Glucose tolerant BGL can circumvent the problem of feedback inhibition, and if available in an enzyme cocktail for biomass hydrolysis can improve the efficiency of hydrolysis by shifting the equilibrium towards a higher product concentration than otherwise achievable. Few species of Aspergilli are known to produce glucose tolerant β-glucosidases and some of these enzymes have been cloned and characterized. It is expected that more of such glucose tolerant BGLs may be prevalent in nature especially in filamentous fungi. Isolation of such enzymes and knowledge about their properties, sequences and expression patterns can help in design of better enzyme cocktails for biomass hydrolysis as well as in targeted approaches for modifying the glucose tolerance of existing BGLs.

An Aspergillus strain was isolated at NIIST from decaying wood which produced BGL that was active at 0.5M Glucose concentration. The fungus was identified as Aspergillus niger and was deposited in NII culture collection with accession number NII 08121. Multiple BGL isoforms could be detected in this fungus by Native PAGE followed by activity staining using a fluorescent substrate for BGL. The isoforms were differentially induced in response to carbon sources and four isomers were detected, two of which showed glucose tolerance at 250mM glucose. Degenerate primers designed for BGL gene belonging to families 1, 3 and 5 of glycosyl hydrolases could amplify stretches from the genomic DNA. The amplicons on sequencing confirmed homology to BGLs belonging to respective families indicating presence of BGLs belonging to all three families glycosyl hydrolases in the fungus. The major BGL which was the highly expressed isoform in native strain was purified and characterized. It was 120kDa in size and was most active at pH 5.0 and stable at 50°C till 72 hours. It retained more than 90% of the activity up to 48h which indicated the suitability for biomass hydrolysis.

Conditions for BGL production were optimized in Solid State Fermentation (SSF) employing A. niger which resulted in improved enzyme yield. The enzyme produced under SSF retained 19 % activity in presence of 0.25M glucose. The major beta glucosidase (BGL1) of this fungus showed interesting properties including an optimum temperature of 70 °C, optimum pH of 5.0 and extended stability at 50 °C for more than 48h. To test the efficacy of A. niger BGL in biomass saccharification and ethanol production, enzyme blends were created using T. reesei cellulase. Cellulase production from T. reesei under solid state fermentation was optimized and the enzyme was produced using this fungus under optimized conditions for saccharification trials. T. reesei cellulase and the BGL from A. niger were used to create blends for biomass hydrolysis. Optimized enzyme cocktails were derived for efficient hydrolysis of pretreated rice straw, and the hydrolysate was used to demonstrate ethanol production by alcohol fermentation employing Saccharomyces cerevisiae.
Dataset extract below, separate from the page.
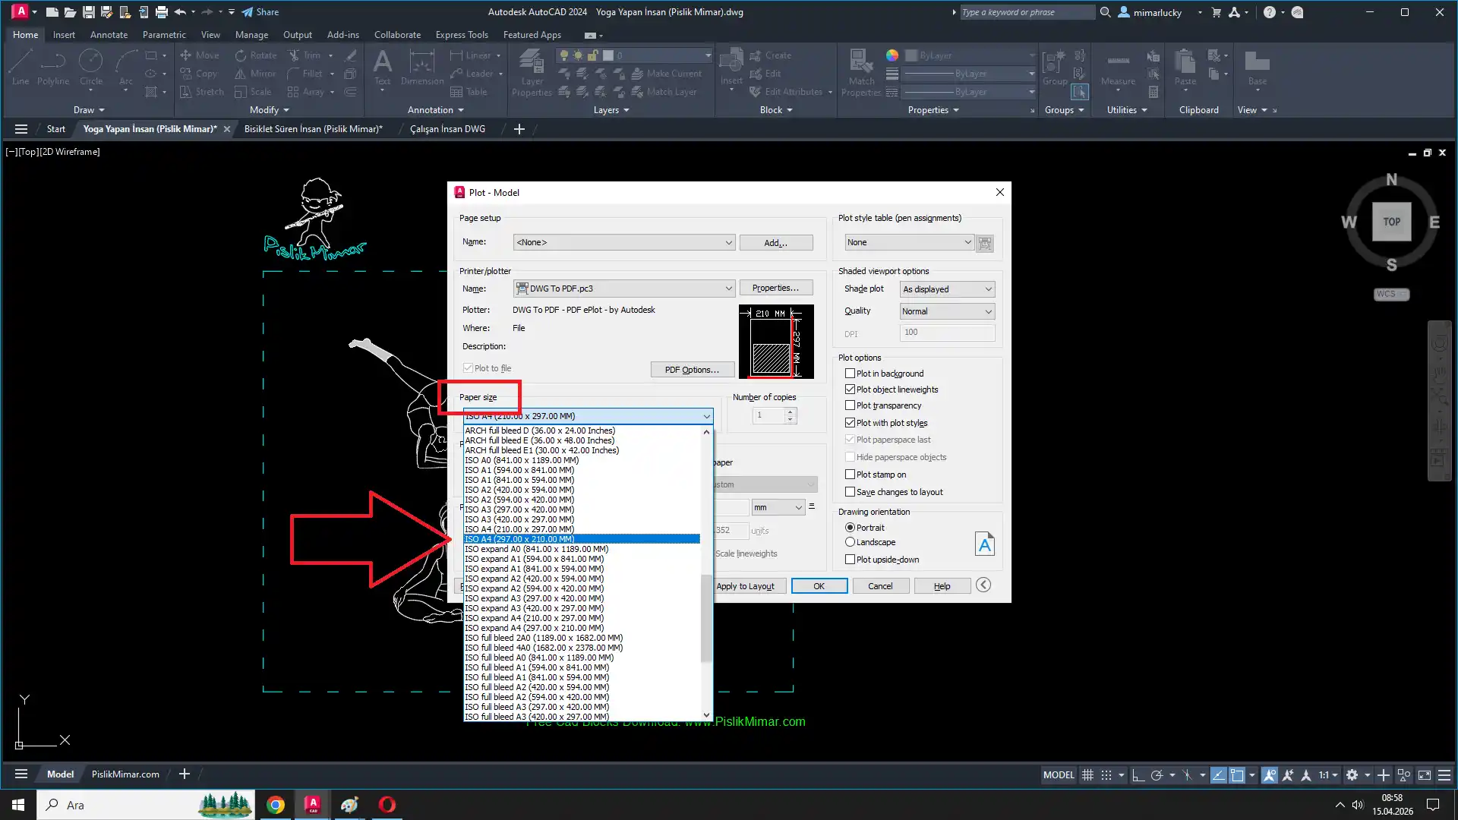This screenshot has height=820, width=1458.
Task: Click the paper size list scrollbar down arrow
Action: pyautogui.click(x=706, y=715)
The study has helped to reveal the property of differential induction of BGL isoforms in Aspergillus niger which can be used to manipulate culture conditions to produce the desired isoform in excess. Also, a laboratory process for producing BGL enzyme in high titers was derived. Major BGL isoform was purified and characterized and partial gene sequences of BGLs belonging to families 1, 3 and 5 of glycosyl hydrolases were obtained. This information would be very useful in isolating the full length cDNAs of these genes for further studies and possible over expression in suitable vectors.